Has the starting point of customer journeys moved?
Through a special arrangement, presented here for discussion is a summary of a current article from the blog of Nikki Baird, VP of retail innovation at Aptos. The article first appeared on Forbes.com.
In customer journeys, triggers make consumers aware they have a need. Part of the challenge with customer journeys is that triggers are not well understood.
I hear discussion of customer journey triggers that start with “she sees an e-mail that has a sweater she likes,” but that’s way too late. Waiting until a customer actually opens an e-mail to see what you’ve got is not that far in concept from starting a customer journey with “she walks into a store.” Really? How did she get there? Why did she decide to walk into your store in the first place? How did she end up with your e-mail? Why did she opt in to begin with?
Consumer behavior has shifted towards brands that stand for something. Consumers increasingly want to discover a brand doing something cool and meaningful, and become interested in the brand because of what it stands for as an introduction to the products that it sells. Triggers need to shift from a focus on a buying need to more “values resonance.” If a shopper likes you for what you stand for, they’ll see if they like the products you sell. That gets you on a mental list of companies to start with when researching a product, when that old traditional trigger or need comes around.
Rather than use the term “trigger” it might be more helpful to think of consumer objectives. Working from home, I’m always looking for comfy clothes that can, if matched with the jacket instead of the hoodie, pass for business casual when the need arises. That’s a general background objective. I have no trigger — I don’t “need” clothes in the traditional definition of a trigger as the awareness of a need. But I could be enticed to “want” something very badly, if it helps me achieve my objective.

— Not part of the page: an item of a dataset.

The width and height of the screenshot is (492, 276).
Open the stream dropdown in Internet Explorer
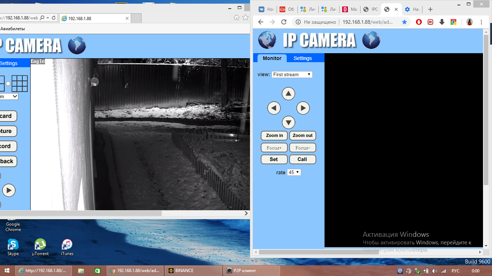[9, 96]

Ultimately, we seem to have ended up in a place where retailers’ vision for customer journeys has stagnated, while customers have not stood still. Perhaps a new focus on “objectives” over “triggers” will get them back on track.
DISCUSSION QUESTIONS: Are triggers that start the customer journey frequently misunderstood and/or oversimplified? Have consumers’ relationships to brands changed in a way that are affecting what sets them off on journeys to purchase?